Frank Sievertsen wrote:
>
> Frank Sievertsen <python@sievertsen.de> added the comment:
>
>> The suffix only introduces a constant change in all hash values
>> output, so even if you don't know the suffix, you can still
>> generate data sets with collisions by just having the prefix.
>
> That's true. But without the suffix, I can pretty easy and efficient guess the prefix by just seeing the result of a few well-chosen and short repr(dict(X)). I suppose that's harder with the suffix.
Since the hash function is known, it doesn't make things much
harder. Without suffix you just need hash('') to find out what
the prefix is. With suffix, two values are enough.
Say P is your prefix and S your suffix.
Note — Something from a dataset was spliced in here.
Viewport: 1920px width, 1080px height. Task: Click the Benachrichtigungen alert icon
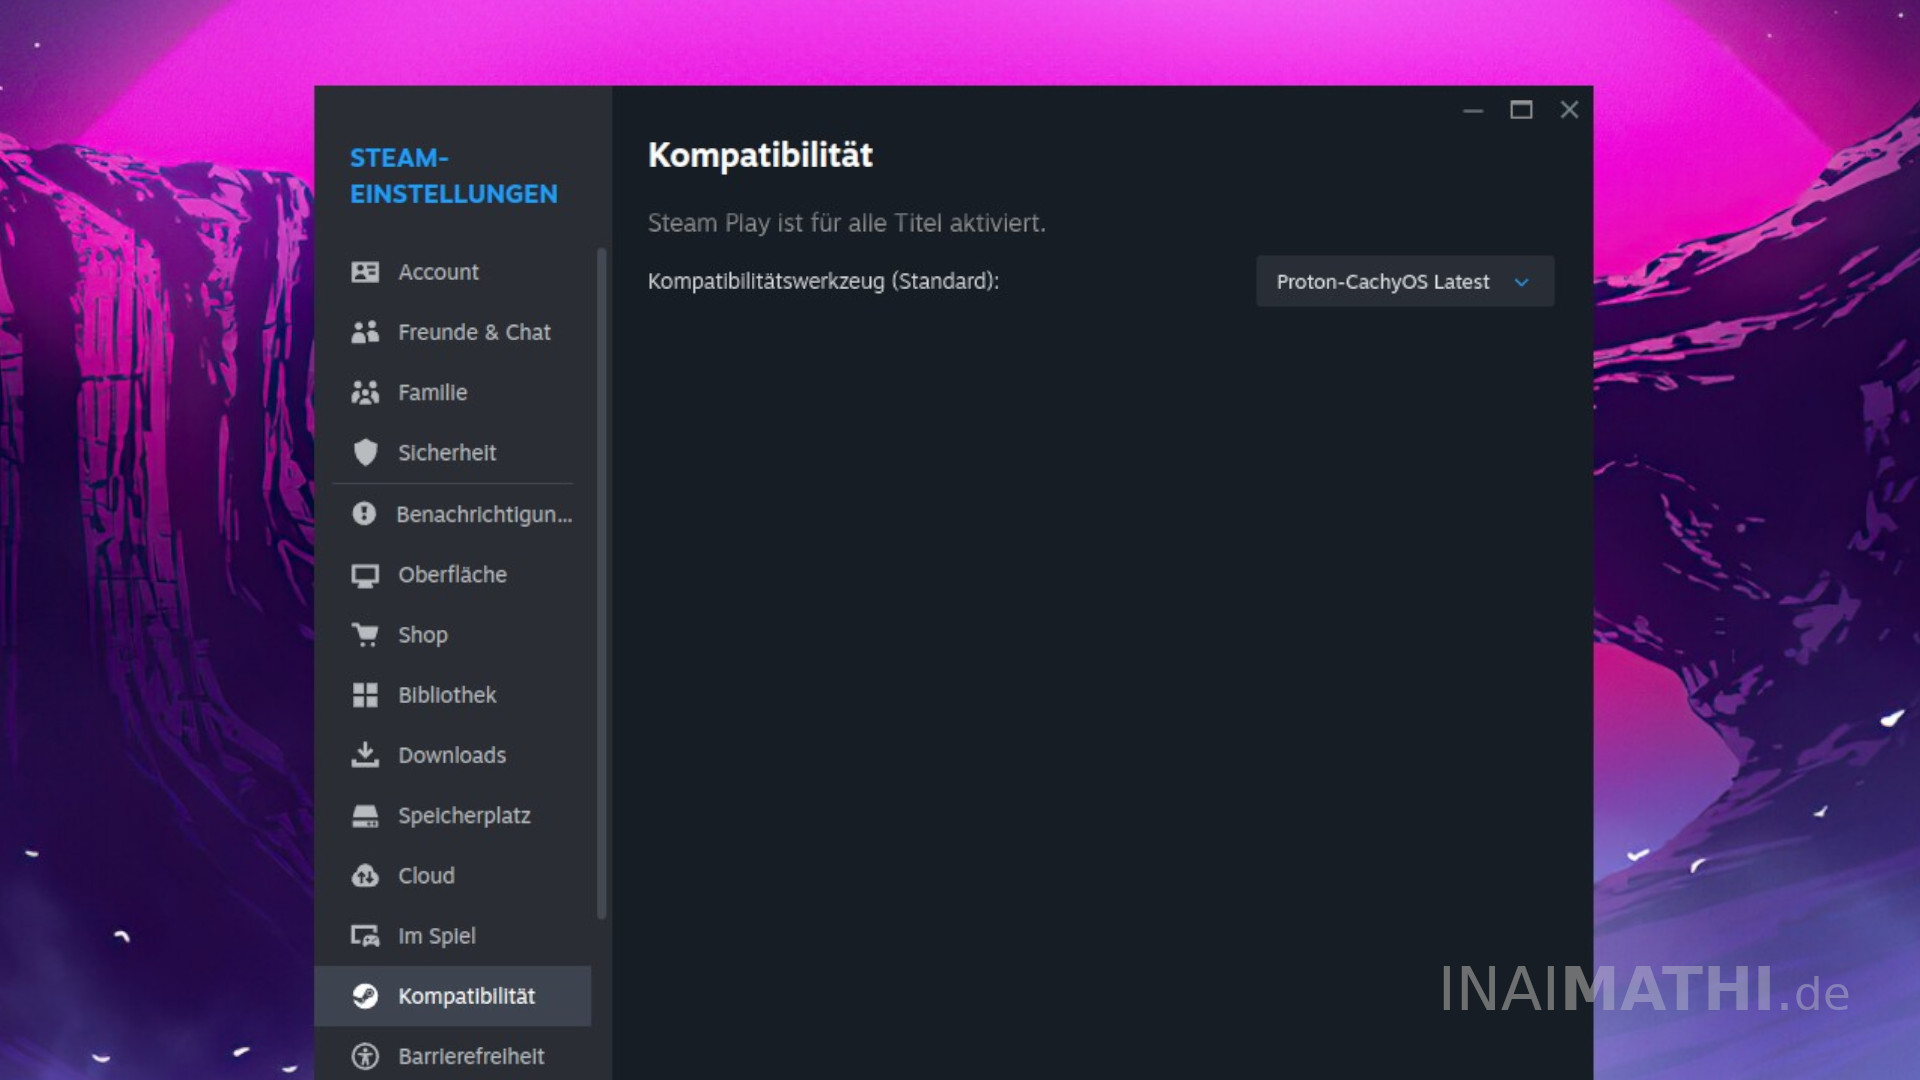point(364,514)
Let's say you can get the
hash values of A = hash('') and B = hash('\x00').
With Victor's hash function you have (IIRC):
A = hash('') = P ^ (0<<7) ^ 0 ^ S = P ^ S
B = hash('\x00') = ((P ^ (0<<7)) * 1000003) ^ 0 ^ 1 ^ S = (P * 1000003) ^ 1 ^ S
Let X = A ^ B, then
X = P ^ (P * 1000003) ^ 1
since S ^ S = 0 and 0 ^ Y = Y (for any Y), i.e. the suffix doesn't
make any difference.
For P < 500000, you can then easily calculate P from X
using:
P = X // 1000002
(things obviously get tricky once overflow kicks in)
Note that for number hashes the randomization doesn't work at all,
since there's no length or feedback loop involved.
With Victor's approach hash(0) would output the whole seed,
but even if the seed is not known, creating an attack data
set is trivial, since hash(x) = P ^ x ^ S. |